(Dataset entries)
══════

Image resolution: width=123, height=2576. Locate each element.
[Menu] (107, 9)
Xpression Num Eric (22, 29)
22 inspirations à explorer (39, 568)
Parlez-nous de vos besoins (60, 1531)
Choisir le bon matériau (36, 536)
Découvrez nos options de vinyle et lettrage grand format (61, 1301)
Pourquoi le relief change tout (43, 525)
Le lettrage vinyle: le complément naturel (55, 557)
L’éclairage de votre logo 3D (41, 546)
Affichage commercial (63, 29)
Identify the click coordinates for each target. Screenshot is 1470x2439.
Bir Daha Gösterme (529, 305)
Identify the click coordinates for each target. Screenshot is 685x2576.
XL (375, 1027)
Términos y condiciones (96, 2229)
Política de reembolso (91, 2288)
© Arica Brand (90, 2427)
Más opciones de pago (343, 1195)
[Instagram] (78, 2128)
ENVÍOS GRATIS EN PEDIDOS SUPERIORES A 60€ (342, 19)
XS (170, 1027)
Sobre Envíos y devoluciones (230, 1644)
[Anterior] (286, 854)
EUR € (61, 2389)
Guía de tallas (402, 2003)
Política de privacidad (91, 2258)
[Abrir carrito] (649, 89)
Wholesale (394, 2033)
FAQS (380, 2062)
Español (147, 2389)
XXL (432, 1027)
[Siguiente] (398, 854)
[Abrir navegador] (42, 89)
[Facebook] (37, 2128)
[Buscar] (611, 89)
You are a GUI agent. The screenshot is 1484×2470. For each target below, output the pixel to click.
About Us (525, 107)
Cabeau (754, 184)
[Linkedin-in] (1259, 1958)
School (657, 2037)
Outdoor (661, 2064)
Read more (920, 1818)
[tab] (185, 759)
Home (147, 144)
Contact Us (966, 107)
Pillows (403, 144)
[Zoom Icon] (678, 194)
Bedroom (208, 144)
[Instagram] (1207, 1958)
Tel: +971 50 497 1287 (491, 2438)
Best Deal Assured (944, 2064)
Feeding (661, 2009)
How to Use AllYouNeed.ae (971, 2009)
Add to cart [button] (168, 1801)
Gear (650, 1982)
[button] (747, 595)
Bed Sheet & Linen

══════

● **TASK DIRECTIONS**: Repeat each line above exactly as written.

● **TASK ANSWER**:
Image resolution: width=123, height=2576. Locate each element.
[Menu] (107, 9)
Xpression Num Eric (22, 29)
22 inspirations à explorer (39, 568)
Parlez-nous de vos besoins (60, 1531)
Choisir le bon matériau (36, 536)
Découvrez nos options de vinyle et lettrage grand format (61, 1301)
Pourquoi le relief change tout (43, 525)
Le lettrage vinyle: le complément naturel (55, 557)
L’éclairage de votre logo 3D (41, 546)
Affichage commercial (63, 29)
Identify the click coordinates for each target. Screenshot is 1470x2439.
Bir Daha Gösterme (529, 305)
Identify the click coordinates for each target. Screenshot is 685x2576.
XL (375, 1027)
Términos y condiciones (96, 2229)
Política de reembolso (91, 2288)
© Arica Brand (90, 2427)
Más opciones de pago (343, 1195)
[Instagram] (78, 2128)
ENVÍOS GRATIS EN PEDIDOS SUPERIORES A 60€ (342, 19)
XS (170, 1027)
Sobre Envíos y devoluciones (230, 1644)
[Anterior] (286, 854)
EUR € (61, 2389)
Guía de tallas (402, 2003)
Política de privacidad (91, 2258)
[Abrir carrito] (649, 89)
Wholesale (394, 2033)
FAQS (380, 2062)
Español (147, 2389)
XXL (432, 1027)
[Siguiente] (398, 854)
[Abrir navegador] (42, 89)
[Facebook] (37, 2128)
[Buscar] (611, 89)
You are a GUI agent. The screenshot is 1484×2470. For each target below, output the pixel to click.
About Us (525, 107)
Cabeau (754, 184)
[Linkedin-in] (1259, 1958)
School (657, 2037)
Outdoor (661, 2064)
Read more (920, 1818)
[tab] (185, 759)
Home (147, 144)
Contact Us (966, 107)
Pillows (403, 144)
[Zoom Icon] (678, 194)
Bedroom (208, 144)
[Instagram] (1207, 1958)
Tel: +971 50 497 1287 (491, 2438)
Best Deal Assured (944, 2064)
Feeding (661, 2009)
How to Use AllYouNeed.ae (971, 2009)
Add to cart [button] (168, 1801)
Gear (650, 1982)
[button] (747, 595)
Bed Sheet & Linen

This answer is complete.